Seorang bayi menangis kencang. Seorang ibu menggendongnya dan menyanyikan sebuah lagu untuknya. Karena tidak kuat menahan berat badan bayi, ibu itu meletakkannya di atas kotak tidur.
Bayi itu membuka mata. Ia melihat beberapa lampu terpasang di atas kotak. Sang ibu menyalakannya. Ada warna merah, kuning, dan hijau.Â
Bayi itu tiba-tiba tersenyum. Tidak berapa lama, tertawa. Ia begitu senang melihat kerlap-kerlip lampu. Sang ibu lega, suara yang memekakkan telinga tidak terdengar lagi.

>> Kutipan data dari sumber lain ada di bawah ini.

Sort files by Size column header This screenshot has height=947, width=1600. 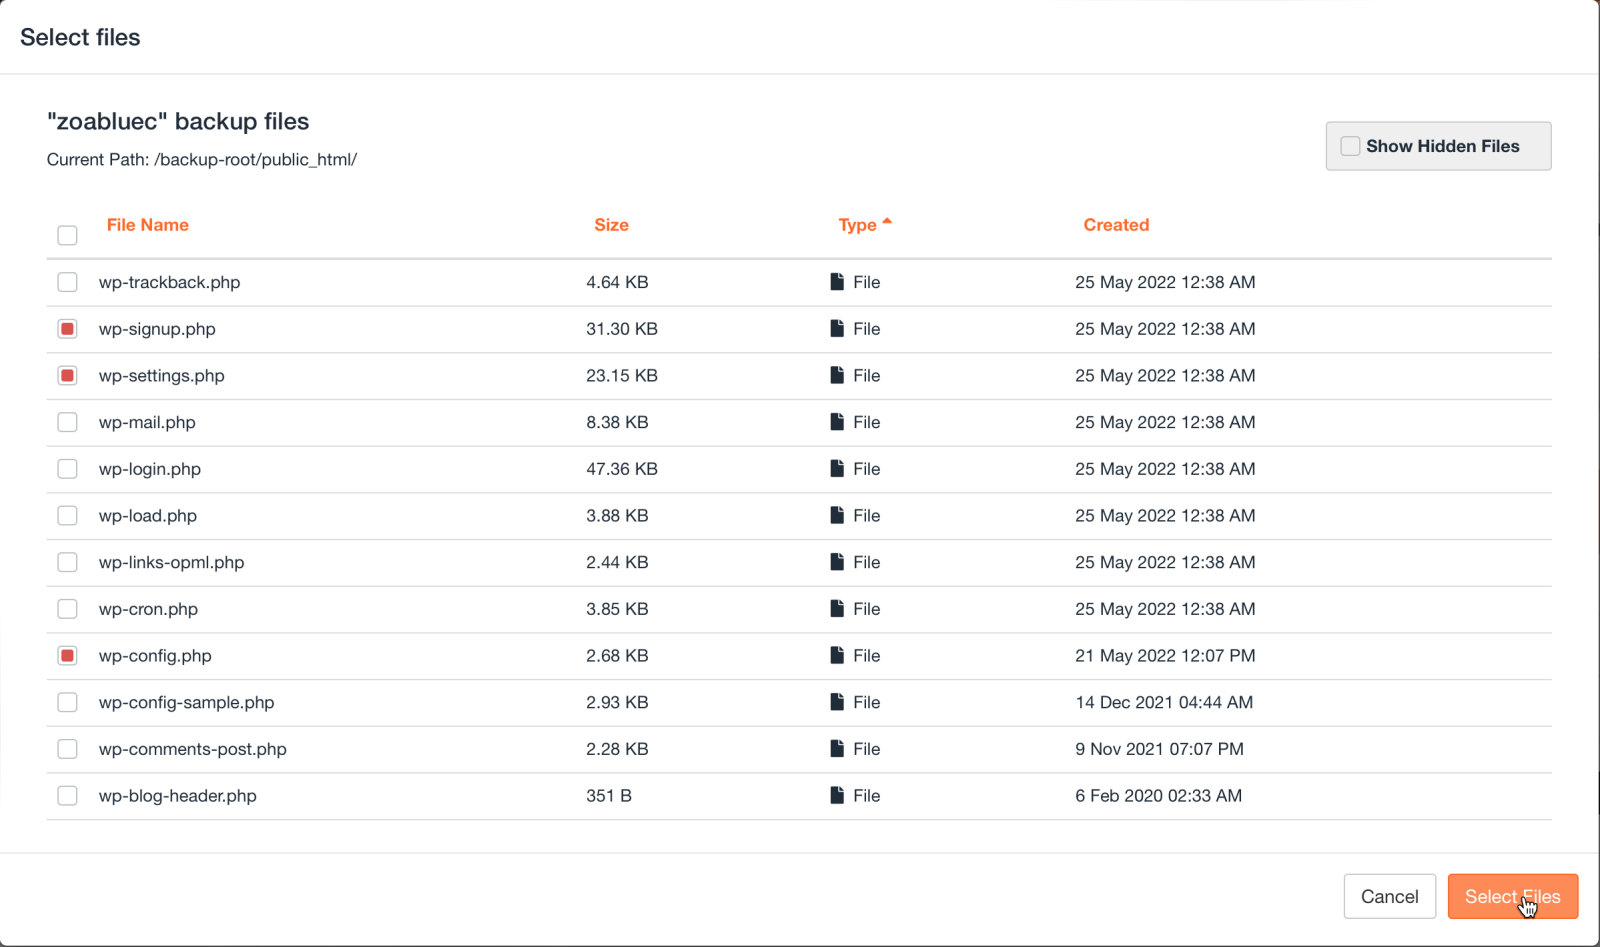[x=611, y=225]
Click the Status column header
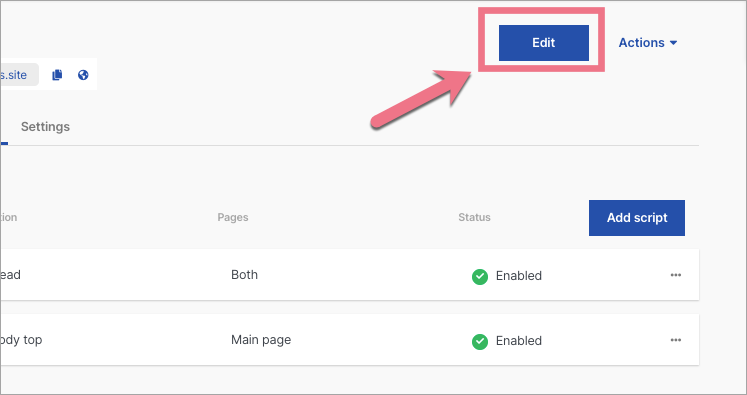Image resolution: width=747 pixels, height=395 pixels. (474, 217)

Pernahkah kita sadari sewaktu kecil, kita bisa bahagia dengan cara yang sangat sederhana? Tanpa butuh banyak alasan, kita jadi tersenyum lalu tertawa.
Jika sudah lupa, lihatlah bayi dan anak kecil di sekitar. Amatilah bagaimana cara mereka bahagia. Begitu mudah, bukan? Hanya melihat lampu dan mendengar lagu, mereka senang.
Lantas, mengapa hal itu sulit terulang saat beranjak remaja dan dewasa?
Standar bahagia orang bertambah
Semakin besar, anak kecil pasti belajar lewat berbagai jenjang pendidikan. Otaknya diisi wawasan dan pengetahuan. Ia mulai bergaul dengan teman di sekitar.
Saat remaja, ada rasa mulai tumbuh ketika melihat lawan jenis. Belum lagi mengikuti cerita teman tentang bahagianya. Ada teman yang berumur muda sudah punya rumah.
Ada lagi yang beroleh istri cantik atau suami ganteng. Ada yang gampang sekali mendapatkan uang. Mereka semua berbagi baik lewat obrolan pribadi maupun media sosial.